Key Projects

for 2026-27

Zero Kilometer

Schoolwear

Wear from Where

Context: The apparel industry is the second leading polluter on the planet. Fast fashion relies on petroleum-based textiles and undermines identity in order to generate demand for its products. These patterns of production displace local traditions and deeper notions of beauty and self-esteem.

Local Problem: There is no clothing repair or second-hand shop shop on the island. Aside from H&M and Zara, there are no affordable shops to buy children’s clothing.

Solution: What if a school uniform were made by the kids who wore it — from scratch, based on dyes, history, and materials of their locality, for a "collective wardrobe" that reduces everyone's waste and family expenses? Over time, we aim to create:

  1. A circular apparel system within The Field School community that is fun, functional, thoughtful, and easy on the planet.

  2. A community mending and DIY workshop at The Field School of Hvar that invites kids and adults from the island to learn about quality in clothing, to keep favorite pieces longer, and to develop their style beyond labels.

  3. A network of suppliers for natural dyes and textiles, maintaining the economic viability of shepherding and restoring the diversity of cultivated plants on the island.

2026-27 Goal: Parts of this larger vision will take years to achieve. In the upcoming academic year, Field learners, faculty, and friends will make tangible progress towards these big goals in the following ways:

  • Children produce a “first draft” of a new kind of school uniform - one that emphasizes expression, practicality, and authenticity. To this end, students will research the material anthropology of Hvar - present and past - and the technologies and social symbolism of clothing in the ancient civilizations who lived on the island: prehistoric hunter-gatherers, neolithic farmers, Illyrians, Greeks, and Romans.

  • The Field School will create a simple mending and making studio, where children and adults can access tools, expertise, and fellowship in upcycling their garments.

Plan

Early Season, Teen Innovators

High school students from California, Korea, and Croatia will analyze the ways in which school and camp communities cycle through apparel and other seasonal goods, researching the visual symbolism of Dalmatia, to develop directions and questions for future exploration.

Summer, Makers

Learners ages five through twelve in the Makers will develop a repertoire of local textile techniques and symbols by each creating a bag, which they will personalize through heritage skills like agave embroidery, dying with wild plants, pattern-making, and wool felting.

Academic Year, School Uniform

During the academic year, learners will dive into the apparel of ancient civilizations, especially mesolithic hunter-gatherers, neolithic Hvar Culture, bronze age Illyria, classical Greece, and finally Rome. By default, all of these cultures had zero-waste apparel industries.
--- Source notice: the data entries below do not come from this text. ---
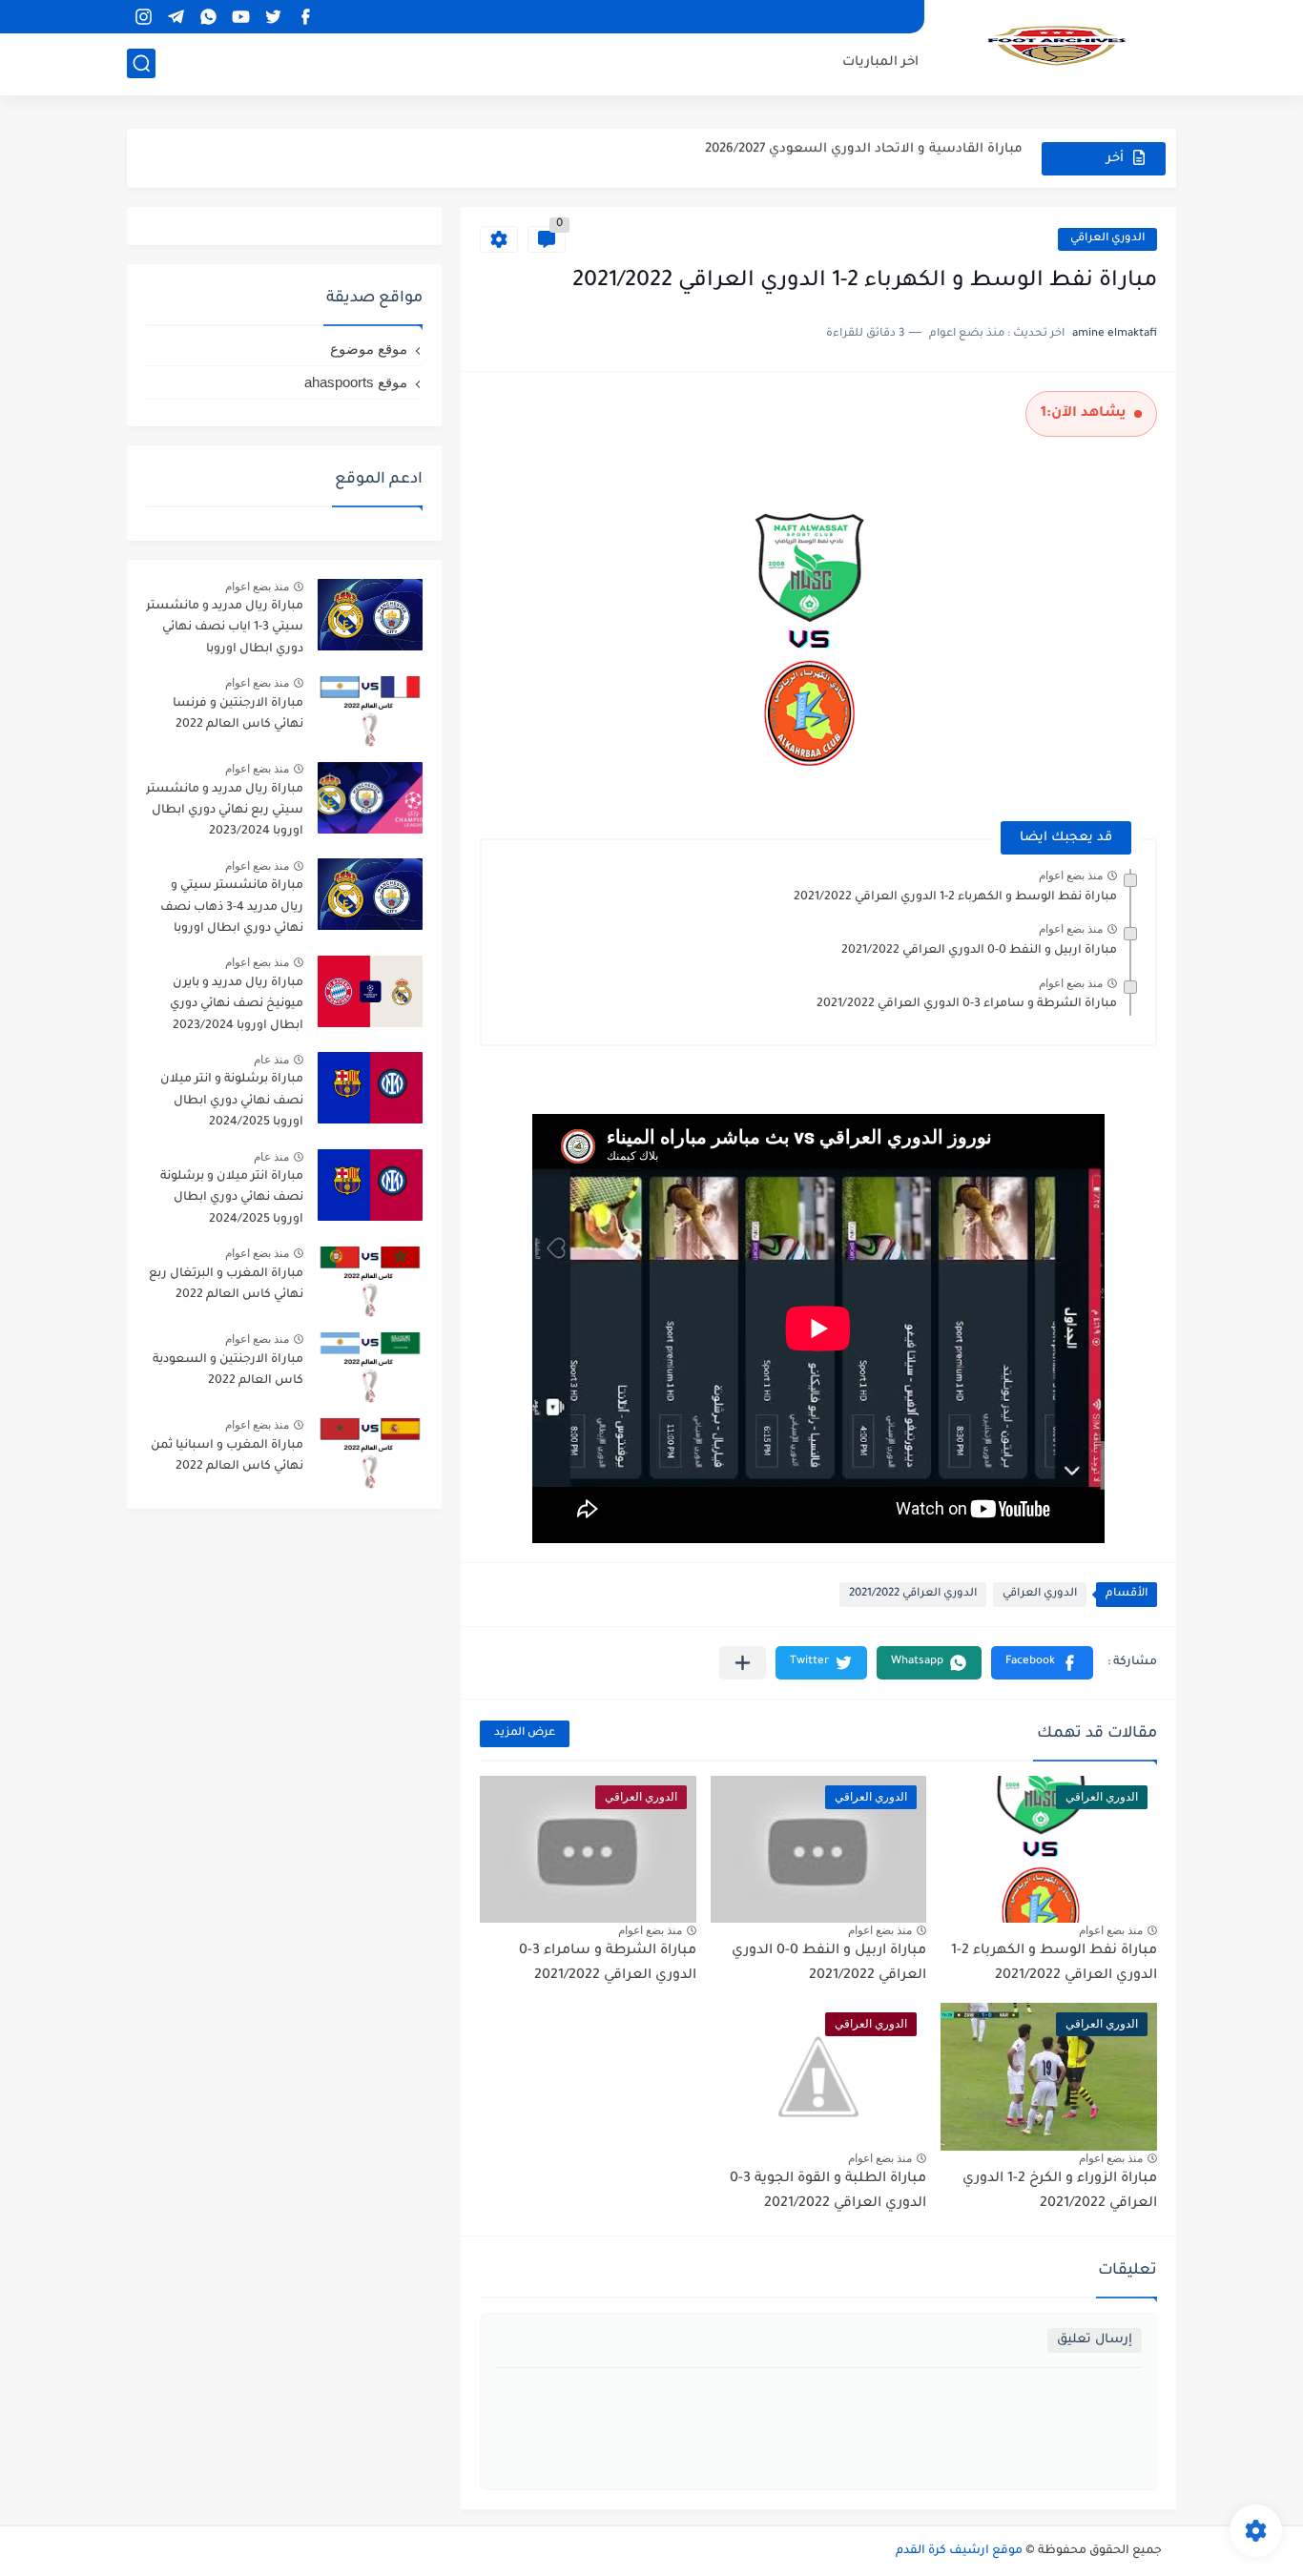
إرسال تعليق (1094, 2340)
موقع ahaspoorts (355, 382)
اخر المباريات (880, 62)
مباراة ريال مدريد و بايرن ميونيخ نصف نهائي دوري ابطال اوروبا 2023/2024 (236, 1005)
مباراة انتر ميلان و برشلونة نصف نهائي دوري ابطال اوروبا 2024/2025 (231, 1198)
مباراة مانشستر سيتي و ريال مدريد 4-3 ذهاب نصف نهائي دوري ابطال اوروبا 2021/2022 (231, 910)
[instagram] (143, 17)
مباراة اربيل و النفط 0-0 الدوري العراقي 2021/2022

Children will take what they learn from these cultures to design an apparel system or “uniform” for the school.

Throughout the summer and academic year, The Field School of Hvar will host consistent weekly workshops and mending hang-outs for the broader public, building a community of hobbyists around textile arts.

Related Roles

Faculty

In the summer, our “Makers” Guide will lead successive groups of learners and host weekly workshops related to mending and natural clothing techniques.

In the fall, our Elementary and Secondary level Humanities teachers will lead student research on clothing in the ancient world, as well as the complex challenge of designing a school wardrobe.

Fellows

The Field School will recruit four residential Fellows to support this work.

  1. Our Regenerative Leadership Challenge, a program for teens in early summer, will feature a specialist in Croatian material anthropology or ethnography and a leader in the mindful fashion movement.

  2. During the academic year, a classicist will support student research into the ancient history of garments, and an educator specializing in textile arts for children will lead instruction in specific techniques.